At the same time, traditionally the haiku aesthetic is for restrained emotion rather than bathos, subtlety rather than blatant emotionalism and drama. It is refined emotion, not divorced at all from the being of the poet and the reader, but evocative rather than openly stated. The angle of a tree, in context, can make one feel longing or heartbreak. Placement in the universe (this Floating World of Dreams, the Ten Thousand Things) in context.

The key is to be evocative rather than to blatantly state things outright. The classic Iowa Workshop piece of advice to writers is "show, don't tell," and as much as that can become mannerist in other genres of poetry, in haiku it's a good tendency to develop. The reader completes the poem, in part, by having a shared group of associations with the poet—not in an artificial way but because poet and reader share cultural and social concepts.

So, we get in haiku the use of season-marker words (kigo), which are essentially plants and animals and insects associated with the seasons, which are prevalent during time of the year, absent at others. The reader who knows that cicadas appear mostly in late summer, knows what time of year in which the poem is set, if it has a cicada in it. The cherry blossoms come in early spring, the leavew turn colors in autumn. Each season of the year has accrued interpretative meaning and associated emotions—autumn is a time of longing and often regret; spring is a time of new beginnings. It's not really all that complicated: it basically consists of the haiku poet giving the reader associative clues that help the reader apprehend the emotional "haiku moment."

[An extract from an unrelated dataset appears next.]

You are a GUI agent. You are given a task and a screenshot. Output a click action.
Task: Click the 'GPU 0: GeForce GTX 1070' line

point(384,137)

In the hands of experienced and good haiku poets, all this is seamless and subtle. At its best, these elements of haiku, which I suppose one could call aesthetic structures, as opposed to strictly poetic structures, all hover below the surface, and arise naturally. In less experienced haiku poets' hands, the scaffolding shows, and you get the sense of "oh, I'm supposed to feel this way because the poet has put in this season-word." It can even seem openly manipulative of the reader's emotions. It's a very subtle thing, and understatement in haiku is usually more effective than overstatement.

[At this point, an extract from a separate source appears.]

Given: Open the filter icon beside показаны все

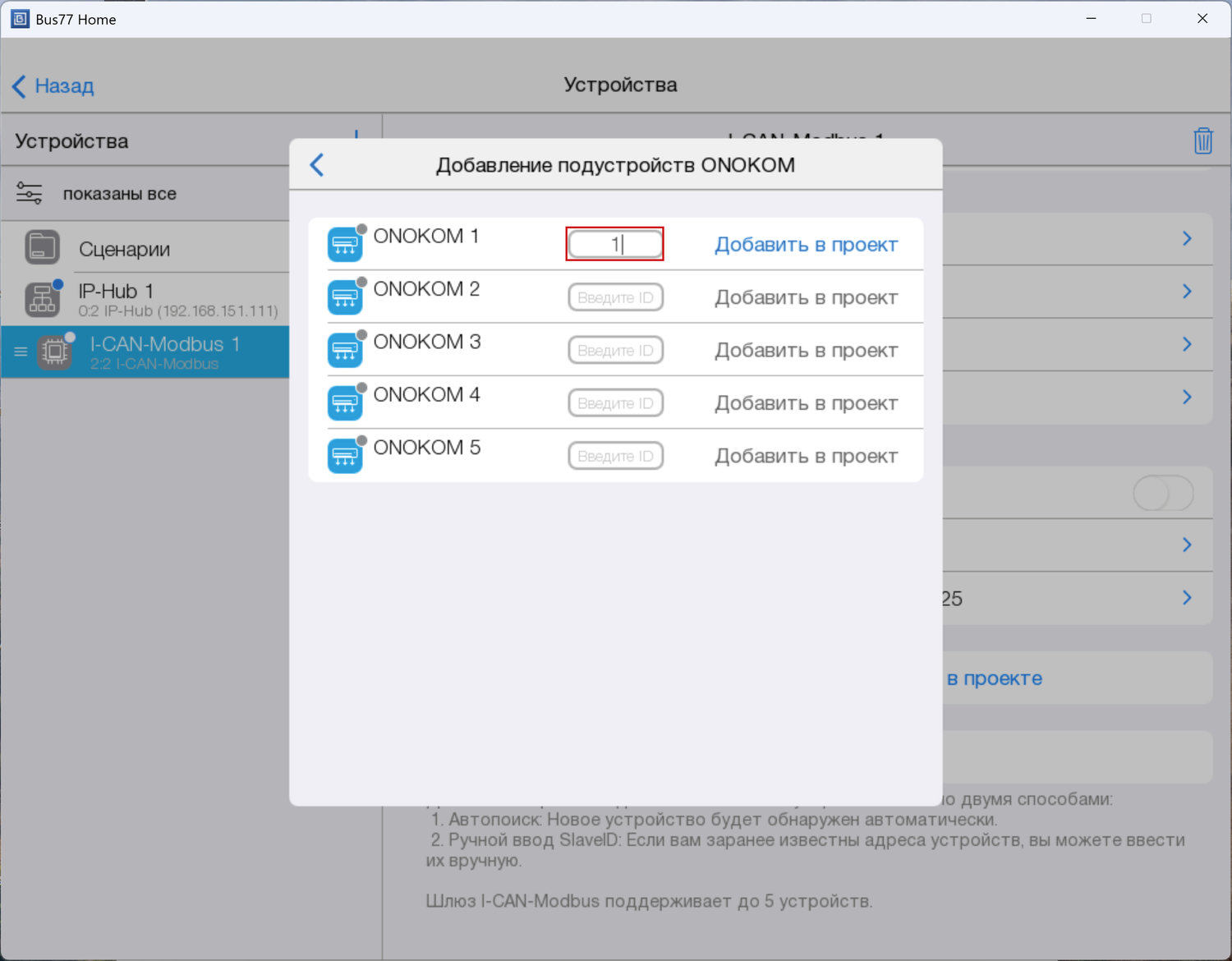Looking at the screenshot, I should pyautogui.click(x=30, y=194).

The other aspect of worldview relevant to the discussion is the Eastern idea of "beginner's mind," which in my opinion is integral to haiku. This is a state of being, rather than a purely psychological state ("mind" is a loose translation, and does not mean the same thing in Eastern philosophy as it does in Western psychology). It refers to the openness of little children to the world, how they are experiencing everything for the first time, with their full beings engaged. A beginner, when first learning a new skill or way, is dedicated and gives full attention to the task at hand: nothing is assumed, everything is possible, and the best ways of doing a task are yet to be discovered. Everything is done for the first time. Everything is being learned for the first time. An expert, by contrast, knows all the answers already, and so doesn't actually see what's there, but only the overlay of knowledge that is in the mind, projected onto the world. Beginner's mind is open, expert's mind is closed. In the same way, young children don't know all the answers and will often say "I don't know."  

Beginner's mind is completely objective and observant while simultaneously engaged emotionally and subjective with regard to the experience of the person. The heart is open to being broken by the tragic beauty of a single ephemeral flower petal falling to the ground. The mind rests serene as the still surface of a pool of water, till the shock of a frog jumping into the pond startles us awake, oh my! It's a state of being in which any event is perceived directly, without judgment of filtering, and in which action happens in the moment, from the center of being, spontaneously and without stopping to think about it first. It has been described as "mind like the wind." It has also been called "mu," nothingness—but it's that nothingness that is filled with the pregnant possibility of being, that moment of raw potential just before the universe came into being.

Beginner's mind tends also to be playful, while expert's mind tends to be serious. You can tell a haiku written from expert's mind, because it tends to be mannered, intellectual, and take itself very seriously. Basho, in talking to his haiku students, emphasized a light touch and a light tone in haiku. Beginner's mind is something to be cultivated in haiku, and experienced haiku poets can still develop beginner's mind even after years of writing haiku. In this sense, haiku-writing is a Way, a Tao or Do, in which the observation of the world one does as a haiku poet serves as practice for getting into and sustaining that state of being known as beginner's mind.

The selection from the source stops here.